BSO's Speedy Splash Through Two 'Water Musics'

Monday, December 4, 2006

Music on the water provided the chief theme of Saturday's concert by the Baltimore Symphony Orchestra at the Music Center at Strathmore. Pairing the unfamiliar with the well known, British conductor Robert King centered the evening on two German baroque suites: the "Water Music" of Georg Philipp Telemann followed by George Frideric Handel's famous version.

Subtitling his work "Hamburg's Ebb and Flow," Telemann designed it for a performance on the water to honor the admiralty of this seaport, where sewers daily spewed their contents into the city's canals -- making it wise to schedule this celebratory concert at high tide (think Venice). The Telemann consists of a set of tableaux, each depicting mythological figures like a French baroque opera but without its singers or visual setting. Handel's frequently heard "Water Music" was composed for a spectacular on the Thames River to please England's George I, the musicians playing while floating on a barge next to the king's. (The complete work, as King conceives it, comprises Handel's D Major Trumpet Suite and his G Major Flute Suite.)

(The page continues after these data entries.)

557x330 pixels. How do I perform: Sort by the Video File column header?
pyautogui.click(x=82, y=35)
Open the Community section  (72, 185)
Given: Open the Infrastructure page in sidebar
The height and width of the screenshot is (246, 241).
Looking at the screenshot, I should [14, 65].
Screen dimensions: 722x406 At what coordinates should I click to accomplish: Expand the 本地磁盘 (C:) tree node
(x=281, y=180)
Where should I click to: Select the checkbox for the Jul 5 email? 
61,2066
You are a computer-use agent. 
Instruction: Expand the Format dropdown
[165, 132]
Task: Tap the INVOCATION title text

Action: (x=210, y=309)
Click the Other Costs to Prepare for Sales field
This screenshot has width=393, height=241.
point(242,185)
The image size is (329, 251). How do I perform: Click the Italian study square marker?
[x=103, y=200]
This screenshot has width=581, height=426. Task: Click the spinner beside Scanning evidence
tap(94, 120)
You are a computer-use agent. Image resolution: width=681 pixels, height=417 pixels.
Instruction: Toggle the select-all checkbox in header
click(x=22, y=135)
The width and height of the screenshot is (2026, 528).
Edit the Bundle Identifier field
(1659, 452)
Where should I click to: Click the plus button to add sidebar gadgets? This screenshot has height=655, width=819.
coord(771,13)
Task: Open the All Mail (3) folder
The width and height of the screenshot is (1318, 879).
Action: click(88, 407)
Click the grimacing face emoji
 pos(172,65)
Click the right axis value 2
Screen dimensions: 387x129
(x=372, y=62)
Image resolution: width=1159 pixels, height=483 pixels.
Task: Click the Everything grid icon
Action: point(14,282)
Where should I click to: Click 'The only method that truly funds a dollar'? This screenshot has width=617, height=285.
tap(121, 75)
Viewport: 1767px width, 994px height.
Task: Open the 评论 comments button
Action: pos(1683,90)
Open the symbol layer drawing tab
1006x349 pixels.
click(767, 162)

The program opened with the regal overture to Handel's "Occasional Oratorio," heightened by a marvelous oboe solo of vibrant pathos. It was followed by Vivaldi's Concerto for String Orchestra, RV 114.

Although the Baltimore's nimble wind soloists were remarkable, playing in the orchestra -- using modern instruments and pared down to a baroque-size chamber group -- was often rough, especially between sections, and some entrances sounded tentative. Although King dramatically and effectively differentiated the character of individual movements in every work, he took the orchestra at a lickety-split pace (passe for a few baroque music performers recently) and, in the Handel, accentuated some oddly delayed beats that the players couldn't always follow, while his abundant and frequently irrelevant commentary at times also distorted historical fact. Such "program notes" should inform rather than simply entertain audiences.